Tales from the Water Cooler: Not quite the country for Taylor Swift
We Scots really know what country music is about - and it's not worth celebration
I’m loathe to quote Sister Sledge so early in a weekend, but we are family - i and The Independent. And because we strive for truth under the same fluttering colours, I feel bad saying this: there is a quote in today’s Radar magazine which borders on drivel. It came from that shimmering Nashville cash machine, Taylor Swift, who opined: “Country music is the place to find reality in music.”

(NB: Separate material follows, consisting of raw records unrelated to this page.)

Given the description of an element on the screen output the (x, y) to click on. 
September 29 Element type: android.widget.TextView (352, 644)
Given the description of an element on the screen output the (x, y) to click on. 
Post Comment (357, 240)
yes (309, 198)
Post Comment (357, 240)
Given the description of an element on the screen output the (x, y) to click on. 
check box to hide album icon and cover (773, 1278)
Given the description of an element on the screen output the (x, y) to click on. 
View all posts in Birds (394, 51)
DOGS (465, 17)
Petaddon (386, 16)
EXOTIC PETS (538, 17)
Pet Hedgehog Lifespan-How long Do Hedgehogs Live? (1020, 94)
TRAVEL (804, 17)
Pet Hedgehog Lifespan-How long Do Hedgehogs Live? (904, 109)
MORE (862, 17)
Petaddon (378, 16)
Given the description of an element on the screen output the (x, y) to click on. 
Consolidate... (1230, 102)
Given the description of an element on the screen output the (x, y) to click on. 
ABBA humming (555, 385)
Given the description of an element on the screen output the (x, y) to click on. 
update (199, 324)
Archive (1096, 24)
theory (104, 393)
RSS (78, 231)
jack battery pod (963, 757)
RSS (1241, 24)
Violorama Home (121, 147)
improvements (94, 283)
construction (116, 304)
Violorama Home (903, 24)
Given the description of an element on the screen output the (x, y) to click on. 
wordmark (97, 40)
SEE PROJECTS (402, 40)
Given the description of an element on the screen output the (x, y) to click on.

Well, whatever she is peddling, Ms Swift knows her audience, because her brand of IKEA-styled banjo-pop has seen a waterfall of dollar bills into her piggy bank. But you’d struggle to class what she does as authentic. For that, it would need to get a bit more emotionally bruised. Like my cotton-pickin’ childhood. In Glasgow.
Scots have always delighted in Country’s default position of depthless melancholy. We do miserable, as you may have noticed, quite well. And this national willingness to marinate ourselves in Tennessee tears led my parents to feel it was perfectly okay for us to drive to a caravan park in Cornwall in a Fiat 126 (which is about the size of a bumble bee) with no radio and only two albums to listen to: The Best of Dolly Parton and The Essential Tammy Wynette.
Rather than put me off it for life, like a hostage falling for his captor, that 16-hour journey left me with a lifelong habit for songs about homeless dogs, Daddy’s gun and orphans walking in the footsteps of Jesus. And that’s no reality to celebrate, Taylor.